» **SOURCE EXTRACT**:
═══
In such a complex environment, IT operators must perform multiple tasks simultaneously, so handling all tasks manually is realistically difficult.
Because the responsibility for continuously operating the service and quickly restoring it when an event occurs is assigned to the operations team, it is essential to have a pre-prepared response system.
Rather than responding after a failure occurs, it can be said that an approach that predicts the possibility of failure in advance and prepares proactively is more effective.
For stable and rapid operation, it is desirable to automate processes, and the operational areas where automation can be implemented can be identified through the following table.
| Area | Description |
|---|---|
| Pipeline definition, execution and management | Automate CI/CD pipeline and execution using DevOps Service. |
| Deployment | Automate infrastructure deployment and updates using IaC (Infrastructure as Code) tools such as Terraform. |
| Test | In the DevOps Service pipeline, you can automate testing using SonarQube to reduce workload. |
| Scaling | Auto-Scaling or Kubernetes Engine Node Pool auto-scaling is used to automatically adjust the size of the infrastructure when load increases or decreases. |
| Monitoring and Alerts | Configure Cloud Monitoring to register threshold-based events so that an alert is triggered when a metric exceeds the threshold range. |
To maximize cloud-based operational efficiency, it is necessary to implement container-based automation at the infrastructure level, and to configure a pipeline for coding, building, integration, release, and deployment stages at the application level.
A representative process that promotes the implementation of such automation is DevOps, which is a methodology that helps continuously deliver products or services through collaboration between development and operations teams.
DevOps aims for a structure where development and operations teams collaborate, share responsibilities, and exchange continuous feedback throughout the entire development lifecycle, from building to deploying the application.
In such DevOps environments, the following tools and automation elements are utilized.
Code-based infrastructure management
centralized code repository
CI/CD(continuous integration and continuous deployment) pipeline
First, we will look at the code type infrastructure.
Code Type Infrastructure Provisioning and Management
The operations team can greatly improve work efficiency by utilizing automation technology.
Especially, by using a code-based infrastructure (Infrastructure as Code, IaC) approach, you can automate tasks such as launching new servers or starting/stopping services, reduce repetitive infrastructure management work, and invest more time in strategic planning.
When deploying and managing IaC, declarative tools are evaluated as more suitable for the operational environment than imperative tools.
Declarative tools specify the deployment completed state in the definition file and operate in a way that tries to maintain that state.
Even if a failure occurs during deployment, the system automatically performs repeated actions to achieve the declared state, and even if changes occur due to a fault, it automatically performs actions to restore the original state.
Thanks to these characteristics, operator intervention is reduced and stable infrastructure operation becomes possible.
On the other hand, because directive tools instruct deployment tasks step by step, operators often have to intervene directly in case of failures or changes.
═══
» **DATA LINES**:

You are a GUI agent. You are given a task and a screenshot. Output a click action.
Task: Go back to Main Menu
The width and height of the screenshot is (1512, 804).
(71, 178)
═══
» **GIVEN EXERCISE 1**: In the text on automating cloud operations, which tool is named for automating testing in the DevOps Service pipeline?
» **GIVEN EXERCISE 2**: Write the next part of the text on automating cloud operations, picking up right after its final sentence.

» **TASK ANSWER 1**: SonarQube.

» **TASK ANSWER 2**:
Samsung Cloud Platform supports code-based infrastructure tasks, and provides CLI and Open API.
By using this, you can automate resource deployment using the IaC tool Terraform as shown in the figure below.
After creating an authentication key for Terraform tasks and completing the environment setup on Samsung Cloud Platform, write the resources and environment configuration to be deployed as code, and deploy VMs to the kr-west1 and kr-east1 regions using Terraform commands.
Central Code Repository Implementation
The DevOps Service of Samsung Cloud Platform includes tools that allow users to store source code and perform configuration management. By setting up a private Git repository for each project, you can configure user-specific access permissions, enabling secure sharing of source code, development collaboration, and CI/CD environment configuration.
The following diagram shows the application deployment automation architecture using DevOps Service.
When the user pushes source code to Git, the Jenkins pipeline is triggered, and the built Application or container object configuration declaration file is automatically deployed to the Kubernetes Engine.
If you store not only source code but also infrastructure configuration declaration files in a central repository and perform operational management, you can manage changes in an integrated manner, and the version control feature also allows you to restore to a previous state when needed.
Continuous Integration and Deployment (CI/CD) Use
Through Continuous Integration (CI), developers frequently commit to the code repository, and automatically perform builds and tests.
In this process, unit tests and integration tests are run automatically, and before deploying to the production environment, both automated tests and manual tests are performed.
Deployment to Staging and production environments is allowed only if all tests pass.
Continuous integration refers to the process of automating the build and unit testing stages in the software development lifecycle, and every update committed to the code repository generates automated builds and tests.
Continuous Deployment (CD) expands the continuous integration process and includes procedures that automatically deploy builds that have passed testing to the production environment.
The following diagram shows the CI/CD process of the Samsung Cloud Platform.
In actual CI/CD, multiple people collaboratively write code, and all developers must work based on the latest build.
To do this, we need to set up a central code repository to manage multiple versions of code and allow developers to access and work together.
Developers check out the code from this repository, then modify it or write new code in a local copy, test, and then commit back to the repository.
Continuous Integration (CI) automates most of the software release process, but the final deployment to the production environment is typically triggered manually by developers. Continuous Deployment (CD) extends Continuous Integration (CI) by automatically deploying all code changes to test or production environments after the build stage.
The figure below shows the CI/CD architecture of the development, testing, and production environments implemented on the Samsung Cloud Platform.
After applying for DevOps Service, configure the source code repository and CI/CD tools in the user area and integrate with DevOps Console.
The developer pushes the development source code to the developer branch of the source code repository.
To distribute source code to the development environment, request a pull of the developer branch to the Dev branch.
Merge into the Dev branch after the review stage.
After merging the Dev branch, the CI/CD build pipeline runs, and goes through the process of source code checkout → build → container image build.
The built container image is stored in the Container Registry.
The new version image will be deployed to the container of the target cluster (dev).
Developer accesses the frontend container to check the deployment results.
After confirming Dev → Stage, merge into the Production branch for an operational release, and repeat steps 4–8 targeting the Production cluster.
Perform releases using the blue-green deployment method and provide services to the End User.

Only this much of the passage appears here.